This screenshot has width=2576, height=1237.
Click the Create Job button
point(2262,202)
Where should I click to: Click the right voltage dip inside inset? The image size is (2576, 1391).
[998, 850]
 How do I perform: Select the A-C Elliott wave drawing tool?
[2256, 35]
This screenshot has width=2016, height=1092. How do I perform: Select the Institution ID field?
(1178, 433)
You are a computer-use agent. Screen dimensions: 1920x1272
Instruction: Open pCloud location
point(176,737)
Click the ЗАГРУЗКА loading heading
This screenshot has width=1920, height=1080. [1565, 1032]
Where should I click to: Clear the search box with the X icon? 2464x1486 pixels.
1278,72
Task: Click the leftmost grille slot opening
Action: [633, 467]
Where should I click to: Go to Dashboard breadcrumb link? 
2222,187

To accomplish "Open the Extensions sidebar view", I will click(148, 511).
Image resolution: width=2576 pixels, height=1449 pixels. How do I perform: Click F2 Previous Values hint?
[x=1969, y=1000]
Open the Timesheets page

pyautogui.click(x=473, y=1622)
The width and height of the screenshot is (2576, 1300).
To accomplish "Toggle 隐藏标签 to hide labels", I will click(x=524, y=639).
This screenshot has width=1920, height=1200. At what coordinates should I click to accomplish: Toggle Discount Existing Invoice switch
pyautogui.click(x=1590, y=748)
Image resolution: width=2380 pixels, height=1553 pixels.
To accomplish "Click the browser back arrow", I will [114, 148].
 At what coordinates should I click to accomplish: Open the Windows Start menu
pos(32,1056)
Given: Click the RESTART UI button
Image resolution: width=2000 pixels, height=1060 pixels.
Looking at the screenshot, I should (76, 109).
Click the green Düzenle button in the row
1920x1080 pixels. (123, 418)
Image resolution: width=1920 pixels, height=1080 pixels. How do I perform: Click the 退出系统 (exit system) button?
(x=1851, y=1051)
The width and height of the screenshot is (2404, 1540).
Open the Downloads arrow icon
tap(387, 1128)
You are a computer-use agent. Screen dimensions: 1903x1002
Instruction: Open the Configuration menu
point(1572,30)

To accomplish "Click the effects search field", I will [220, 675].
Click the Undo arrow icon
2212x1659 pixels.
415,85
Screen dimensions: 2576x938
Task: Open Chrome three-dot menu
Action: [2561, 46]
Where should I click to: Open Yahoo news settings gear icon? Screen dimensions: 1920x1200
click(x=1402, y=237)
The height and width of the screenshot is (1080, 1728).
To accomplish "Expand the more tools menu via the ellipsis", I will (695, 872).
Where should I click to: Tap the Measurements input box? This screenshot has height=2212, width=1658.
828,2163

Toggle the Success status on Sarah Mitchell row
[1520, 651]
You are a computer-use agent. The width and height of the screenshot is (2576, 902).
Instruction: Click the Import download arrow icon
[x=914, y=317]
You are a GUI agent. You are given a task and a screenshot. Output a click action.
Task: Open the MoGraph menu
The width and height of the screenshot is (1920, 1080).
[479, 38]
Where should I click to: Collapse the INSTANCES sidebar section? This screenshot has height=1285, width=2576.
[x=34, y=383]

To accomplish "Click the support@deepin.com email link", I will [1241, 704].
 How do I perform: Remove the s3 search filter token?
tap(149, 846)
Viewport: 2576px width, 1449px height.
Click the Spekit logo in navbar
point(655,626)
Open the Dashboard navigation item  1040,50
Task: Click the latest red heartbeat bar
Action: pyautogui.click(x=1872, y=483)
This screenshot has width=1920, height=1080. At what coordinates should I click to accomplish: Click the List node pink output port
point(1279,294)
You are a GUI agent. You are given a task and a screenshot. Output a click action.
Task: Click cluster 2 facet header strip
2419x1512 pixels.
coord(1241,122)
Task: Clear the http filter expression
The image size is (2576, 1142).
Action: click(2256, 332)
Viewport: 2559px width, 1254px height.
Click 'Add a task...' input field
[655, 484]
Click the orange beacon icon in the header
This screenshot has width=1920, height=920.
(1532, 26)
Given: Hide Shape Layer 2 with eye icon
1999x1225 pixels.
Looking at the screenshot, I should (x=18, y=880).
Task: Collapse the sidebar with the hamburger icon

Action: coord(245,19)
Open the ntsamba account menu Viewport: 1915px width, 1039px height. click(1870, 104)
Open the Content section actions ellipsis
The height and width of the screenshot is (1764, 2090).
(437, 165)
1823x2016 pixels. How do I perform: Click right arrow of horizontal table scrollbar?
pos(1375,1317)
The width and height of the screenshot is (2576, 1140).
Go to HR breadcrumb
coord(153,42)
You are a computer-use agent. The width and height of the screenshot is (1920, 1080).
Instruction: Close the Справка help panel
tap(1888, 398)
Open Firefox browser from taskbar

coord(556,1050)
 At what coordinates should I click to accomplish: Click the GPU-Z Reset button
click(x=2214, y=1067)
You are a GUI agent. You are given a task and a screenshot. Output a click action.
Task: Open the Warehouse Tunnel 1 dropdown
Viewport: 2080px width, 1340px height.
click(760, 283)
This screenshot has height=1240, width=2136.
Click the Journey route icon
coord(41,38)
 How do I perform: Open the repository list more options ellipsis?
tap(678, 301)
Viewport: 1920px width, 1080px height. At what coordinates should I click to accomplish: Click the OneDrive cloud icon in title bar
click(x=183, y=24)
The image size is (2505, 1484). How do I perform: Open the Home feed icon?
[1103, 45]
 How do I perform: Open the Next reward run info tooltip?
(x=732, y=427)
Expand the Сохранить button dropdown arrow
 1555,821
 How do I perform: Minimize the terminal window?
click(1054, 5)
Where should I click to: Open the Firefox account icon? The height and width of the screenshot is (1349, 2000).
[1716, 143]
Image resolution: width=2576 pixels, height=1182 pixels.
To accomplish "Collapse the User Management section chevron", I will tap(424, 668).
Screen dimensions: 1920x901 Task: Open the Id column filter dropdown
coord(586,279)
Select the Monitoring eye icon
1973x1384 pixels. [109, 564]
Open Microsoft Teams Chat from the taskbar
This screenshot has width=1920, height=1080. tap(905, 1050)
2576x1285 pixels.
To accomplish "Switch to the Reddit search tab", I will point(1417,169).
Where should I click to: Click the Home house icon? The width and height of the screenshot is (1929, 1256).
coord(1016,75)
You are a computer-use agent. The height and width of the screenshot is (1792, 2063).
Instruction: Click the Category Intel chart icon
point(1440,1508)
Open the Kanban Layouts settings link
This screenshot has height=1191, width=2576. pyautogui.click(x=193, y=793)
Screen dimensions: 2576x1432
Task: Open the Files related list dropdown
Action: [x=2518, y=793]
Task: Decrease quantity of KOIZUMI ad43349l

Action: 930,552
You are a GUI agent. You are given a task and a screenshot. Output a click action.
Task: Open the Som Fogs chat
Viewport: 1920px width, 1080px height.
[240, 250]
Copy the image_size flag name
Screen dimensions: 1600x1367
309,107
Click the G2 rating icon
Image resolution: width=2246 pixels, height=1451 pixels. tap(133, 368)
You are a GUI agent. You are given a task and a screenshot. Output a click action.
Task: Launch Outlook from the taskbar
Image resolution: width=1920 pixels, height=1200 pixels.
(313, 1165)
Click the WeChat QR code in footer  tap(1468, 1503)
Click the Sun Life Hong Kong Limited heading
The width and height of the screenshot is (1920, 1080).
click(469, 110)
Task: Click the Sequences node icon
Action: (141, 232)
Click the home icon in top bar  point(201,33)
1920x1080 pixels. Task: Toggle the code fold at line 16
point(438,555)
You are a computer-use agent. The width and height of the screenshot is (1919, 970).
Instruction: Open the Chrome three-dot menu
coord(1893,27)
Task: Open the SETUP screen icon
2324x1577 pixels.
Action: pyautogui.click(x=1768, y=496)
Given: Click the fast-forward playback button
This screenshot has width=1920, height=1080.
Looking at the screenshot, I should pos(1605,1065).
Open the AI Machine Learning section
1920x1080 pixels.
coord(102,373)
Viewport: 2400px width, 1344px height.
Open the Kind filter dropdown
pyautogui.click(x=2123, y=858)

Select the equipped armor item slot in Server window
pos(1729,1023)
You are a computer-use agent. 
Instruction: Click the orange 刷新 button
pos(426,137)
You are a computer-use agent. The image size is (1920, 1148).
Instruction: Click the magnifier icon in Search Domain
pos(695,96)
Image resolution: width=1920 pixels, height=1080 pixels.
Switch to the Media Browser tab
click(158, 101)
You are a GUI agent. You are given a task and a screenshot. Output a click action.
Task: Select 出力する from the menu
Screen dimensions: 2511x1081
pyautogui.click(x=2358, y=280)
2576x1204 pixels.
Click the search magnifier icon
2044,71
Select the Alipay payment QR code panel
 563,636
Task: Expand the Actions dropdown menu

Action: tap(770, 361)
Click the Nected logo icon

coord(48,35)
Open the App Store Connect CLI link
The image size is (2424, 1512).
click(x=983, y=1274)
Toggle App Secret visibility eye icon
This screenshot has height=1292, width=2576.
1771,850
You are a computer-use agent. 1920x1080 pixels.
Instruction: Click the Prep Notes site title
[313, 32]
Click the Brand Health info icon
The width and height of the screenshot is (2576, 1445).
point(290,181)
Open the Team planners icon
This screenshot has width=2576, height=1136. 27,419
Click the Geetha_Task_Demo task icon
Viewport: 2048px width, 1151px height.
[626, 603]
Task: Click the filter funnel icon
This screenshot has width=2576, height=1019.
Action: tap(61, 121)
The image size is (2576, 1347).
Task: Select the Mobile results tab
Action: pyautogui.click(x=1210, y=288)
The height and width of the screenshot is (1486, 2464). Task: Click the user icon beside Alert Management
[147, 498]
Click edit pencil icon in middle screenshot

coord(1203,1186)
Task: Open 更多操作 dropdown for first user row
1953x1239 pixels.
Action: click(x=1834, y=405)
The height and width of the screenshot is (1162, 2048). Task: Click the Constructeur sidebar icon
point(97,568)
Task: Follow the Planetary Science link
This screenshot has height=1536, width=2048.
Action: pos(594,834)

◆ **Work required**:
Wherever a line of the entries holds the string "computer", copy that line.

◆ **Result of this task**:
You are a computer-use agent. Screen dimensions: 1920x1272
You are a computer-use agent. Screen dimensions: 1903x1002
You are a computer-use agent. The width and height of the screenshot is (2576, 902).
You are a computer-use agent. The width and height of the screenshot is (1920, 1080).
You are a computer-use agent. The height and width of the screenshot is (1792, 2063).
You are a computer-use agent. The width and height of the screenshot is (1919, 970).
You are a computer-use agent. 
You are a computer-use agent. The image size is (1920, 1148).
You are a computer-use agent. 1920x1080 pixels.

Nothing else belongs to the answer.